Introduction

When integrating external applications with Oracle Integration Cloud (OIC), one of the most secure and scalable authentication mechanisms is OCI IAM Client Credentials OAuth Tokens. However, calling the OCI IAM token endpoint for every API request quickly becomes a performance bottleneck, particularly in high-throughput environments like retail, logistics, finance, or telecom where hundreds of integration calls happen per second.

To solve this, we can use OCI API Gateway with a custom OCI Authorizer Function, which securely retrieves and caches OCI IAM tokens. This ensures that downstream calls to OIC are authenticated efficiently, without hammering the IAM token endpoint.

Real-World Scenario: High-Volume Retail Integrations

A retail enterprise has multiple applications calling OIC integrations for order processing, validation, and shipment updates. Each request must be authenticated using OCI IAM OAuth tokens.

However, generating a new OCI IAM token for every OIC call results in:

  • Repeated IAM round-trips
  • Increased authentication latency
  • Risk of throttling from the IAM endpoint
  • Unnecessary overhead, since tokens typically remain valid for 60 minutes

This is where API Gateway + Authorizer Function comes into play. Introduce an OCI API Gateway in front of OIC and use an Authorizer Function with in-memory token caching.

The full Authorizer Function implementation is available on GitHub.

Why Token Caching Matters

Every request coming to API Gateway must be authenticated. Without token caching:

  • The authorizer would call OCI IAM for every API request.
  • This increases IAM traffic.
  • Adds latency to every OIC call.
  • Can lead to throttling or failures.

With token caching:

  • IAM token is fetched only once per client until it expires
  • Cache lookup is fast (in-memory)
  • Dramatic reduction in token endpoint calls
  • Better throughput for high-volume integration.

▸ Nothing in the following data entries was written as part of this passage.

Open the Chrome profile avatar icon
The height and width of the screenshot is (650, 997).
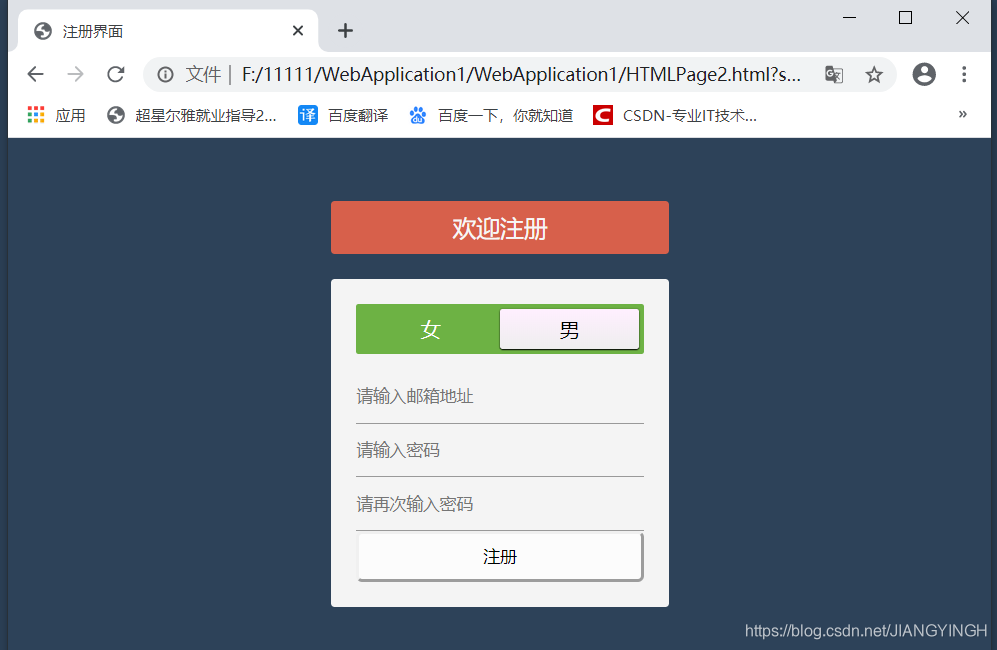(x=923, y=74)

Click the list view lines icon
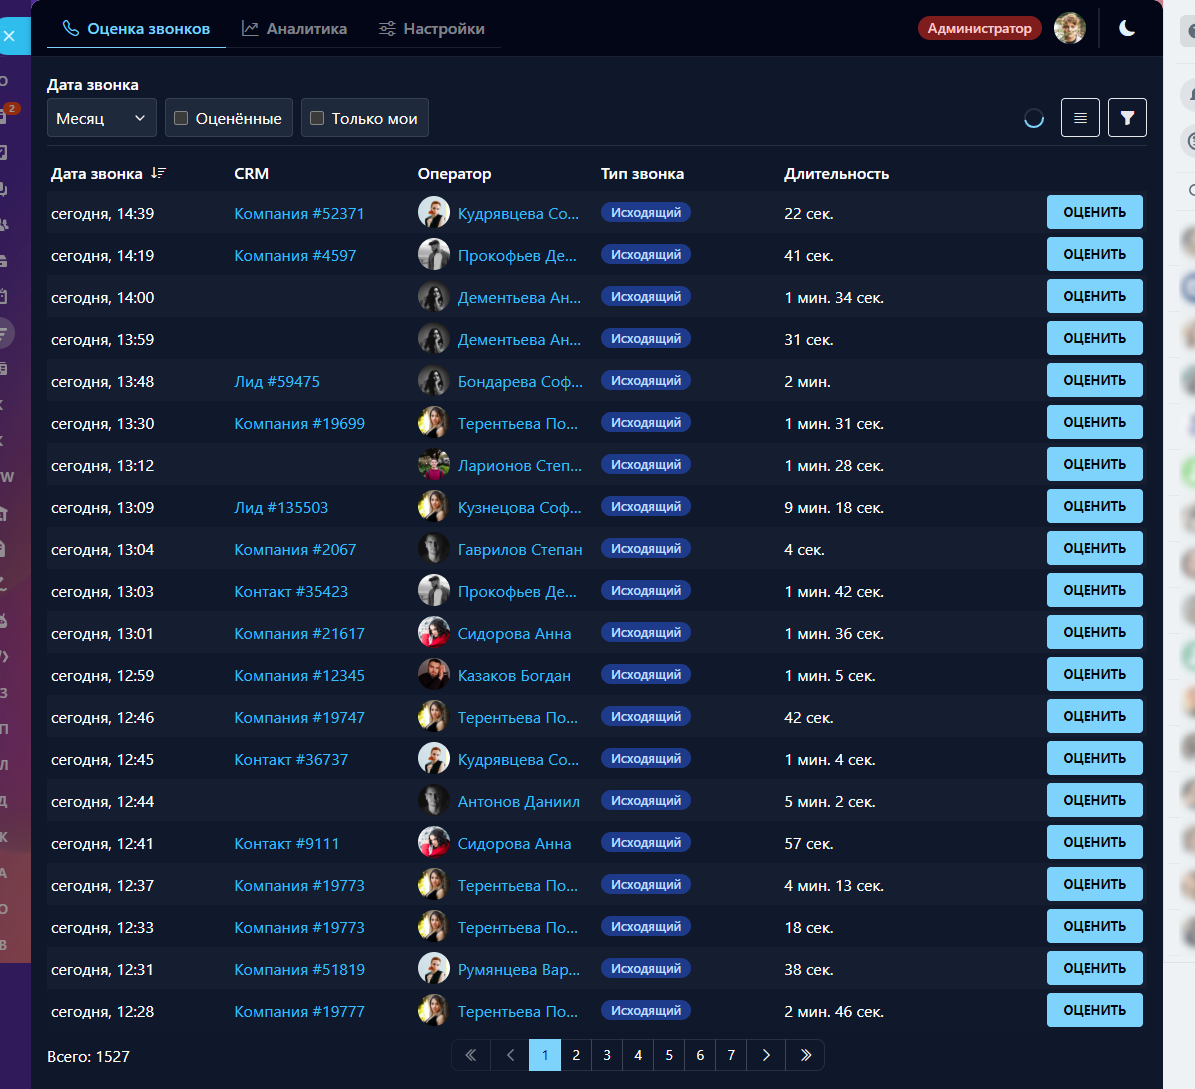coord(1080,118)
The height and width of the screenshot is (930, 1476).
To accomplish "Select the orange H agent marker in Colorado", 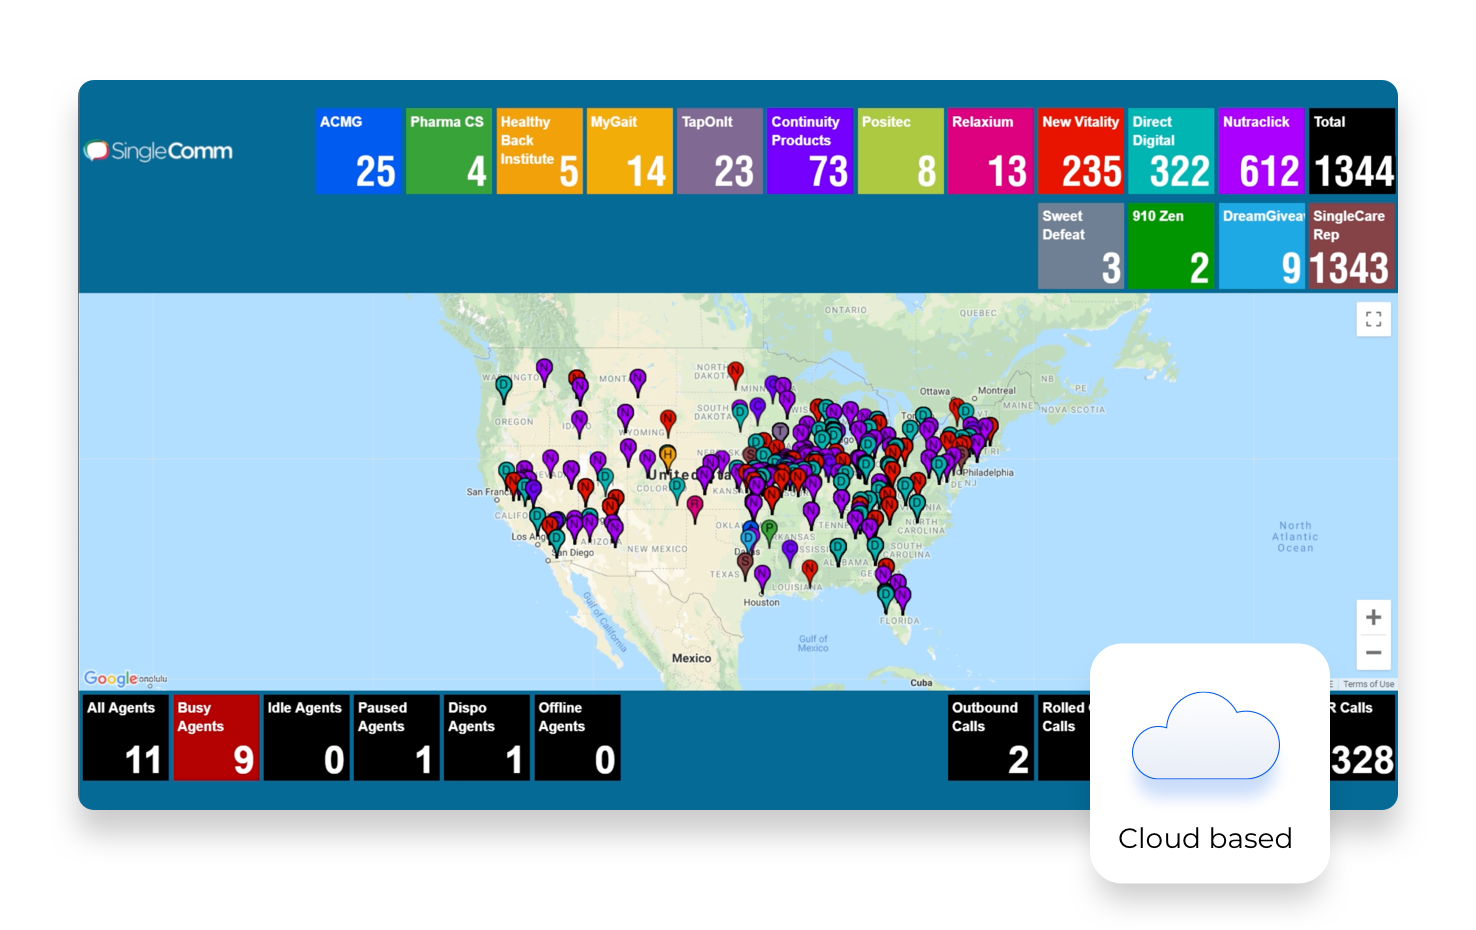I will pos(668,455).
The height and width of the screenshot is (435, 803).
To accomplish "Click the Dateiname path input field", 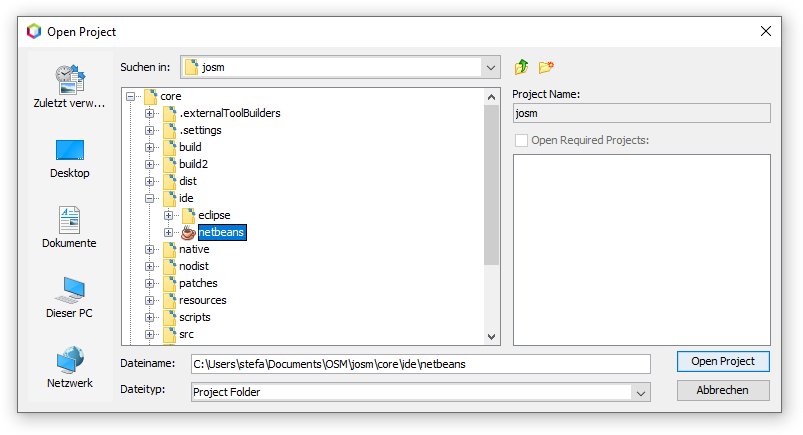I will coord(420,364).
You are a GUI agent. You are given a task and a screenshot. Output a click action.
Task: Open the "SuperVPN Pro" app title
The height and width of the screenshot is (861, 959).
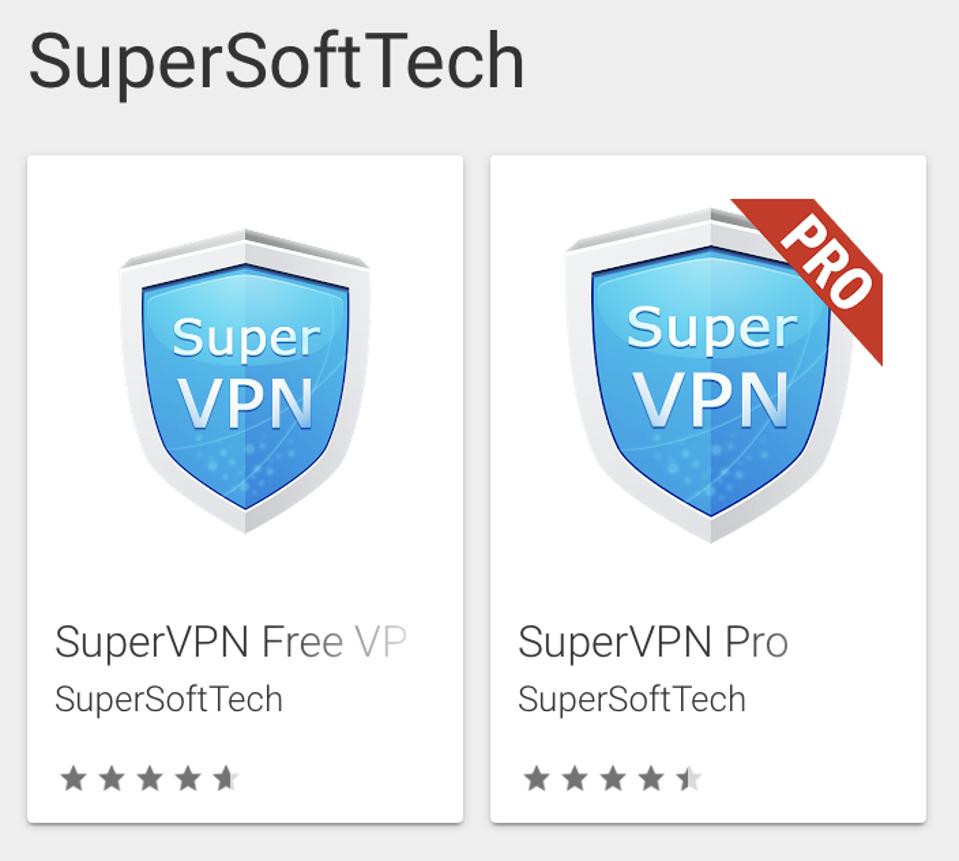point(653,642)
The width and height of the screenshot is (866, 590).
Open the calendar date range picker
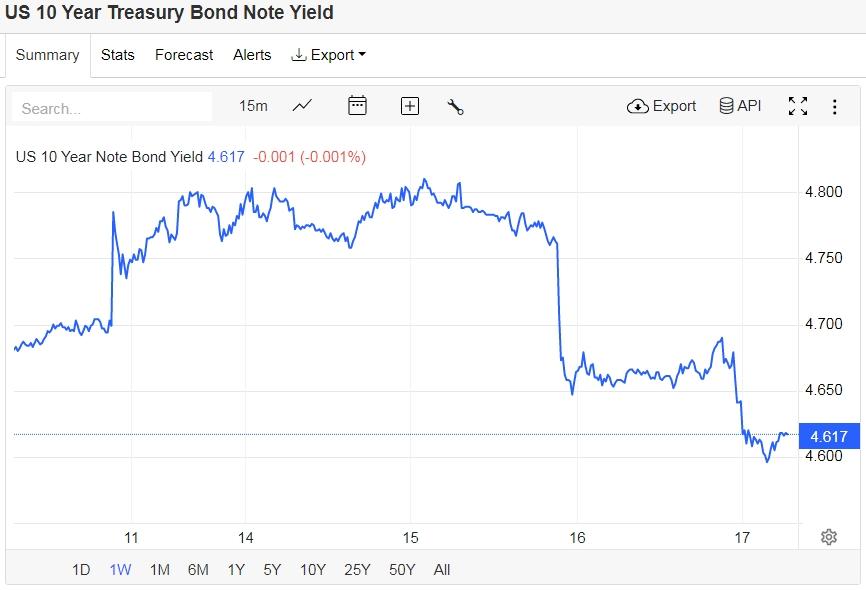click(357, 106)
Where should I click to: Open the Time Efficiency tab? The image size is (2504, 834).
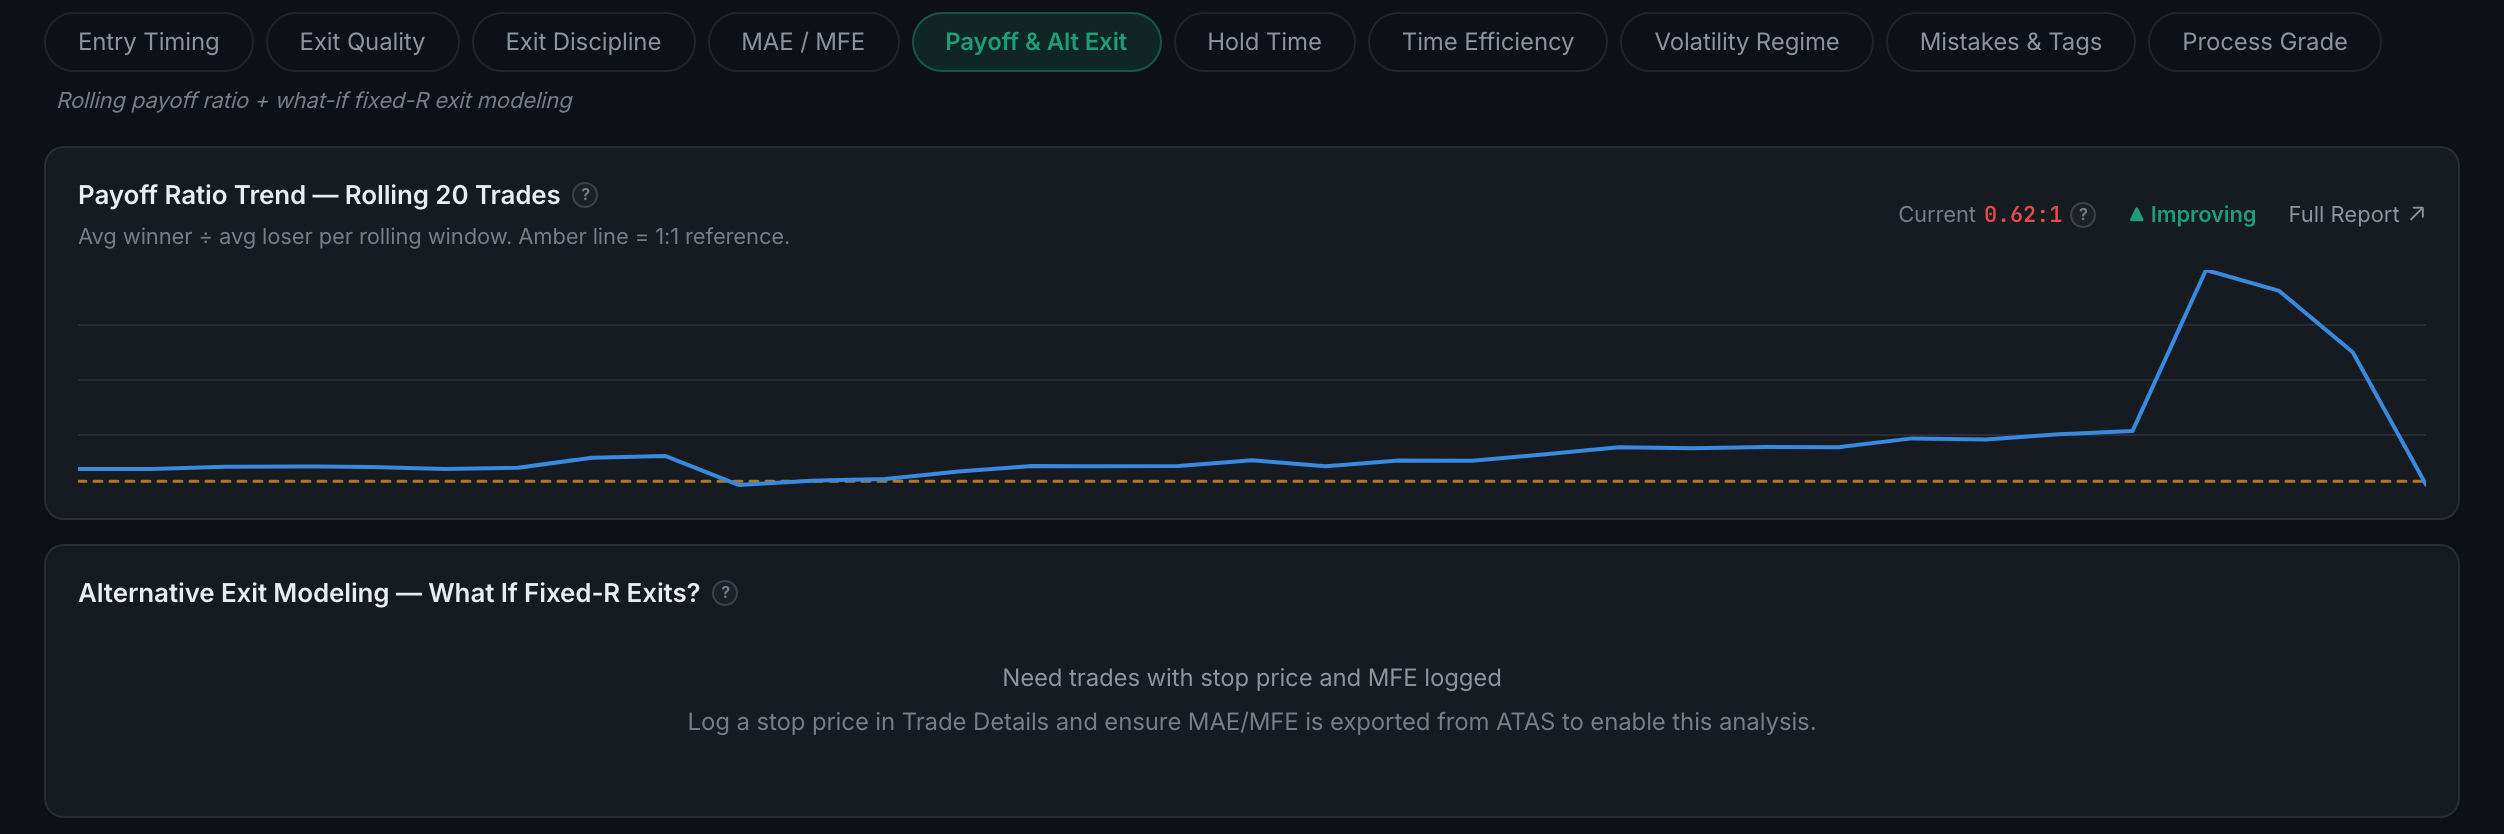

How the Authorizer Function Works Internally

The OCI Function performs these steps:

1. Extract Authorization header

Takes the incoming Basic Auth or token from payload and generates a unique cache key (SHA-256 hash).

2. Look up token in cache

If token exists and is not expired, reuse it.

3. If cache is not there, fetch a new OCI IAM token

The function calls:

POST /oauth2/v1/token grant_type=client_credentials scope= {OIC scope}

4. Decode JWT expiry & cache it

Expiry (exp) is extracted from JWT, ensuring accurate cache invalidation.

5. Return the token back to API Gateway

API Gateway uses this for backend authorization to OIC.

Conclusion

Using OCI API Gateway with a custom Authorizer Function that implements token caching significantly improves performance and reduces dependency on OCI IAM for each OIC API invocation. This architecture is ideal for high-volume, latency-sensitive OIC integrations that rely on IAM-based OAuth tokens. If you’re building secure and scalable OIC APIs, this pattern is one of the best practices for efficient authentication handling.